Re: Extract all URLs from page html

Posted: Mon Aug 29, 2016 9:23 am
by Kwai chang caine
I have an error "Doublequote missing" in line 22 :|

Re: Extract all URLs from page html

Posted: Mon Aug 29, 2016 12:57 pm
by mk-soft
PB v5.42 or greater
Literale Strings :wink:

Re: Extract all URLs from page html

Posted: Mon Aug 29, 2016 1:43 pm
by Keya
just looking at the code though it appears it would miss URLs that have any extra space "<a  href" (or tab), or any of the other <a tags with attributes before the "href" (there's a dozen or so of them), and would also miss capitalized <A etc. </devils advocate> :D and yes I agree parsing HTML is a -deleted- :P

Re: Extract all URLs from page html

Posted: Tue Aug 30, 2016 3:38 pm
by Kwai chang caine
mk-soft wrote:PB v5.42 or greater
Literale Strings :wink:
Thanks... 8)
i don't know again this function :shock:

Re: Extract all URLs from page html

Posted: Tue Aug 30, 2016 4:06 pm
by Marc56us
i don't know again this function :shock:

Code: Select all

; Hello "World"

; OLD
Debug "Hello " + #DQUOTE$ + "World" + #DQUOTE$ + " <- Old PB system"
; or
Debug "Hello " + Chr(34) + "World" + Chr(34) + " <- Old Classic system"

; NEW 
Debug ~"Hello \"World\" <- New quotes inside string!"
(~" => Escape sequences in string like in C)
https://www.purebasic.com/documentation ... rules.html

:wink:

Re: Extract all URLs from page html

Posted: Wed Aug 31, 2016 8:46 am
by Kwai chang caine
Wouaaaaahhh !!! Marc you are really an angel !!
Imagine yesterday i have search everywhere on the forum and not found an explanation of this function :oops:
I have even try several way to use it and always have a red line :cry:

Code: Select all

a$ = ~"""""aaa""""ttt"
Debug a$ 
I have see the tilt character, but not understanding how write the end :oops:

Then, i have waiting, because not dare to ask a new donkey fatal question :mrgreen:
And you are a mother for me...thanks to you, i have the answer now.... :D
Hyper cool this function...
Thanks a lot my friend 8)

Re: Extract all URLs from page html

Posted: Wed Aug 31, 2016 9:43 pm
by tj1010
Most DOM is procedural placed with JS these days. A generic solution would be impossible without using a runtime debugger for emulation that allowed a work-around for same-origin so AJAX requests could be used too.

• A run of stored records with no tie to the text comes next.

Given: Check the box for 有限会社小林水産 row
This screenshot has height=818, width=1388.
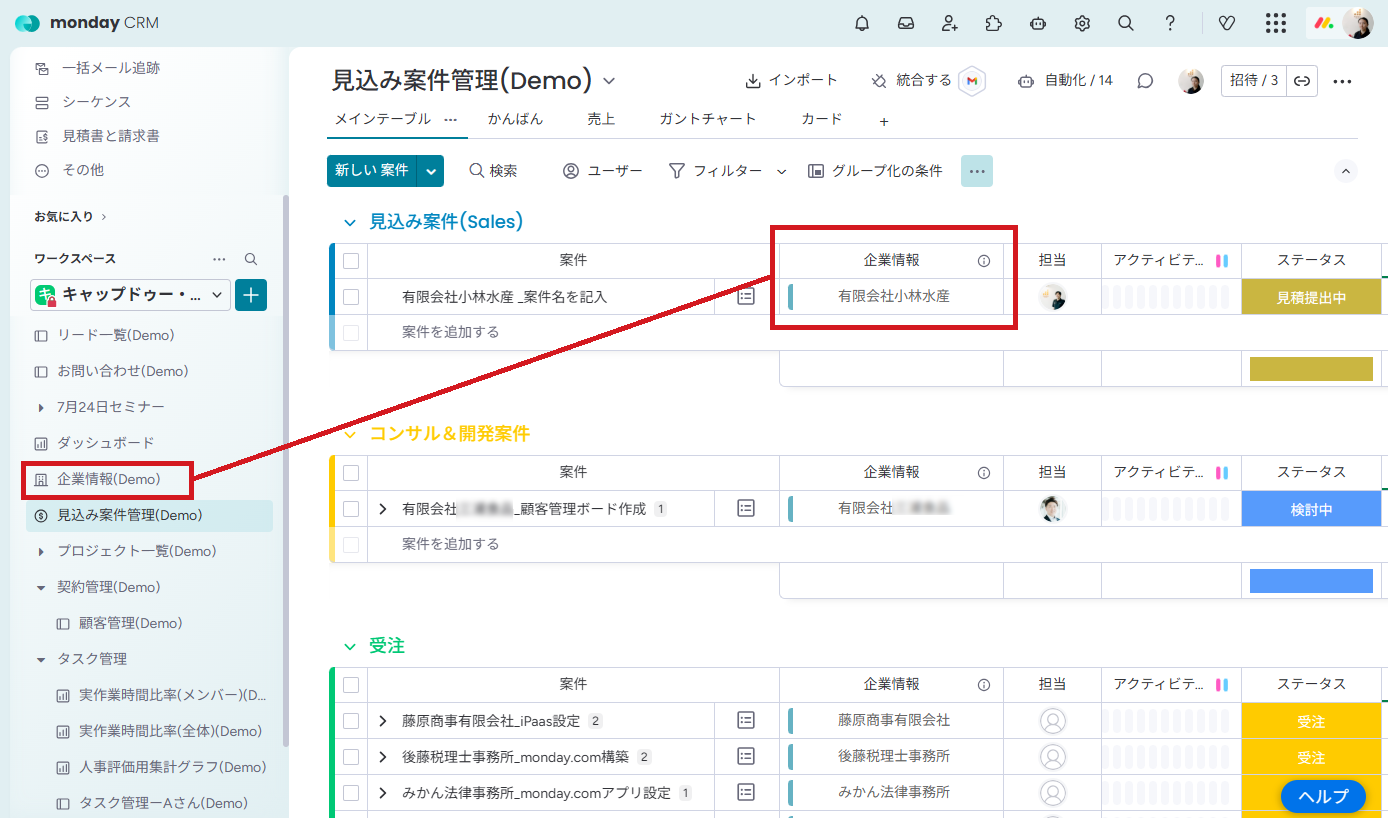Looking at the screenshot, I should point(351,297).
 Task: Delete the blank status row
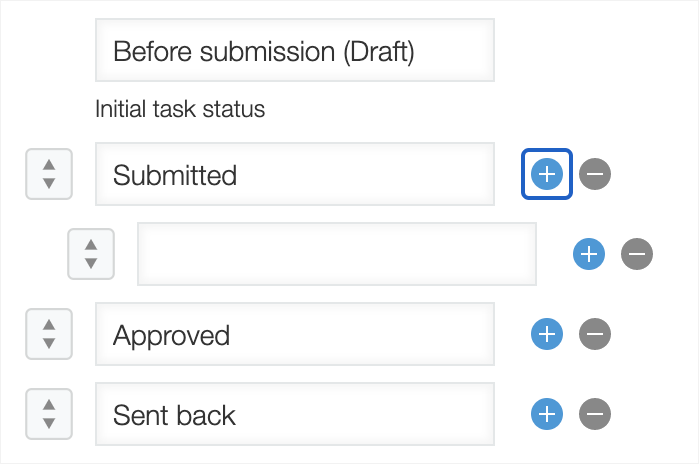[x=637, y=254]

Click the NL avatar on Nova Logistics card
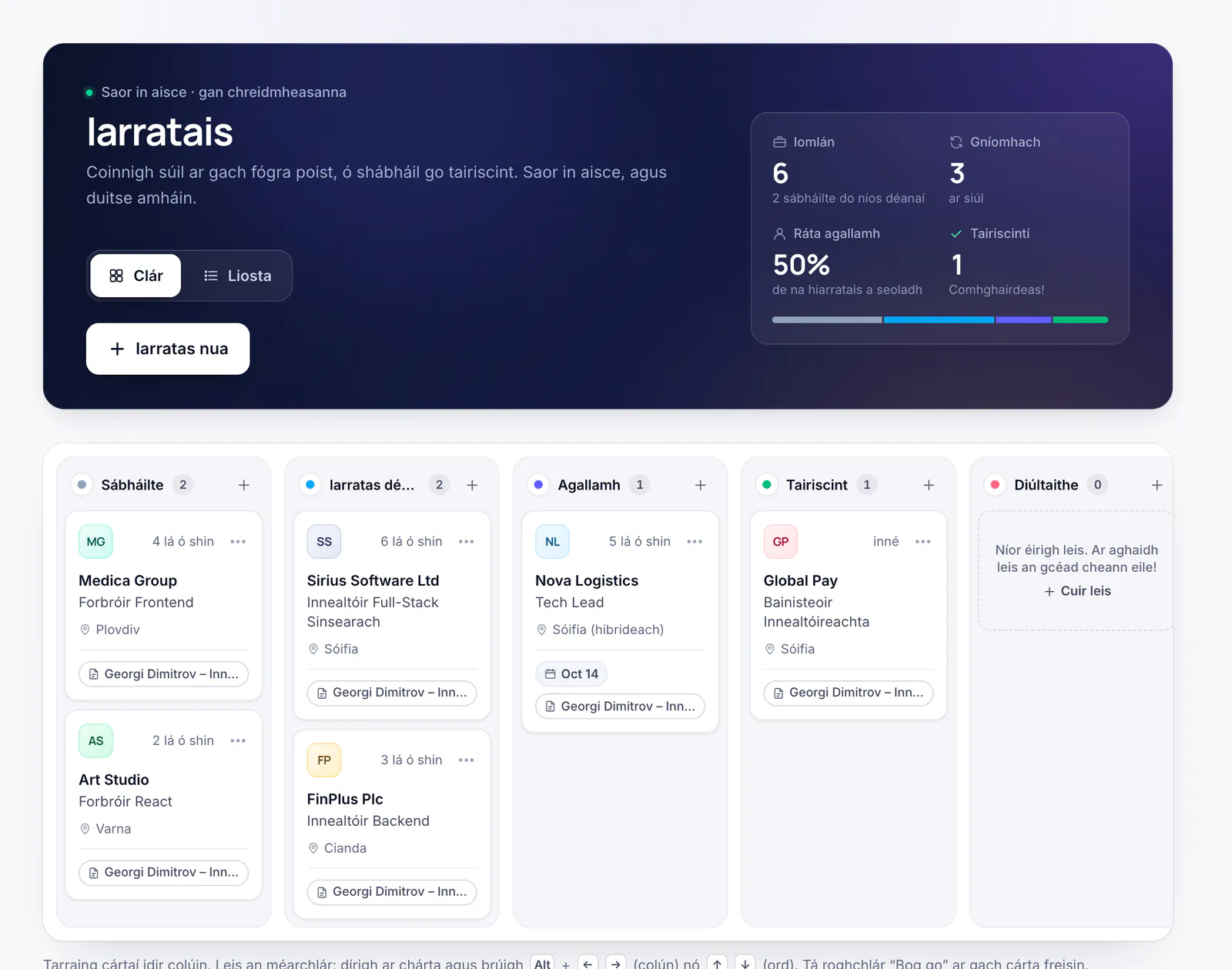pos(553,542)
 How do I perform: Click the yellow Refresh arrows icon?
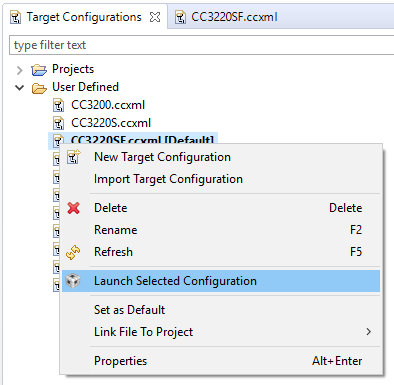(73, 252)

Re: Extract all URLs from page html

Posted: Wed Aug 31, 2016 9:45 pm
by Lunasole
Keya wrote:just looking at the code though it appears it would miss URLs that have any extra space "<a  href" (or tab), or any of the other <a tags with attributes before the "href" (there's a dozen or so of them), and would also miss capitalized <A etc. </devils advocate> :D and yes I agree parsing HTML is a -deleted- :P
Thanks, I've modified function to ignore case and params before href (as well as extra spaces, etc). It should be nice now, of course if no unforeseen side-effects appeared ^^
tj1010 wrote:Most DOM is procedural placed with JS these days. A generic solution would be impossible without using a runtime debugger for emulation that allowed a work-around for same-origin so AJAX requests could be used too.
That's right for many dynamical sites (parsing of them is pain anyway, as it requires authorization, etc), but still many cases when you can just get html and follow links from it.

Re: Extract all URLs from page html

Posted: Thu Sep 01, 2016 5:24 am
by Keya
great work!! I'm not good with regex so i thought i'd thrown some really annoying spanners into the works there but it looks you found them easy enough to handle :)

Re: Extract all URLs from page html

Posted: Sat Sep 03, 2016 3:35 am
by Lunasole
Keya wrote:great work!! I'm not good with regex so i thought i'd thrown some really annoying spanners into the works there but it looks you found them easy enough to handle :)
Nobody is good with them :) I know them for years but still using only simplest constructions, because if you write some complex regexp, soon you will forget and never remember how it works and why it works at all. That's "expressive power" of language ^^